As Italians take an active interest in what they eat, all slots had been booked in advance. Eventually I managed to secure a place for my husband, our little daughter and I on the last tour of the last day of the festival.
Hurray!
Prosciutto maturing for 18 to 24 months
This is how at 5 pm on a hot and sunny Sunday afternoon we found ourselves at the premises of Attilio Fontana Prosciutti SAS – an almost 100 years old prosciutto maker in Montagnana in the Northern Italian region of Veneto.
Our guide – a young chap in a white overall – addressed the group and gave us a quick overview of the prosciutto-making process.
‘To get excellent prosciutto, you need meat of excellent quality to start with,’ he said.
So, first the hams are carefully selected and then they are cleaned and salted. At this, our guide slid away a heavy door and showed us the chamber where the hams were laid down covered in sea salt. They were still quite plump and fleshy with the salt just starting its drying and preserving work on them.
Salting the prosciutto
In this environment the hams spend about two months. Next, they are washed to clear the salt away and hung in a dark cold cell to dry. 
Our guide opened another door.
Prosciutto hanging for three months in the cold cell
Once the hams reach the end of their stay in the cold cell, the exposed fleshy area gets covered with a mixture of flour and fat.

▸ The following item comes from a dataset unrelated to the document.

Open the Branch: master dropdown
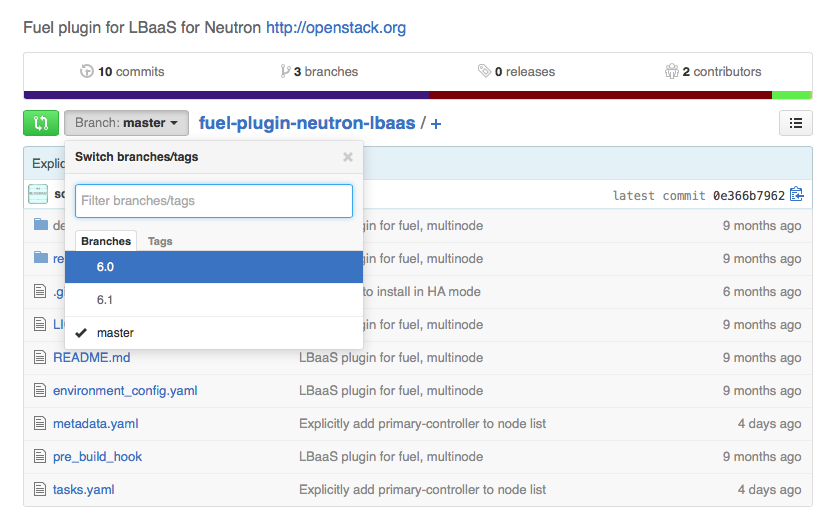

They are then moved to the airing chamber where they spend a year or more in order to mature.
We walked up several steps to the very top of the building to reach the airing chamber. Our guide let us in.
My first reaction was a very basic ‘Wow!’ provoked by the sheer number of prosciutto legs hanging around me. My thoughts then progressed further and I admired the apparent simplicity of the curing process which requires only two ingredients – ham and sea salt – coupled with the right environment and a length of time to produce a fabulously soft and sweet delicacy which melts on the tongue and makes you sigh with delight.
Our guide kept talking, giving us more and more details.
Prosciutto maturing for 18 to 24 months
For example, he explained how, once the curing process reaches its end, the prosciutto leg can be sold with or without the bone. With a bone, a leg could be anything between 9 and 11 kg. If the bone is removed, then the prosciutto is sewn up and its weight could be from 6.6 to 8.2 kg a piece. 
Prosciutto maturing for 18 to 24 months
Surrounded by thousands of prosciutto legs and enveloped in their overpowering sweet smell, I thought of my father and how much he would enjoy a visit to a prosciuttificio. He loves telling me stories of the harsh winters of his childhood when his grandfather would place the hams of a freshly killed pig in a cask with salted water to cure them and turn them into the softest and most beautiful meat my father has ever tried. 
He still has a hankering for it.
I remember spending an afternoon with him in a jamoneria in Madrid some years ago, sampling the different jamones they had. Nothing could match his childhood memory.
At that moment in the airing chamber somehow in my heart I was convinced that the prosciutto of Montagnana could rise to the task.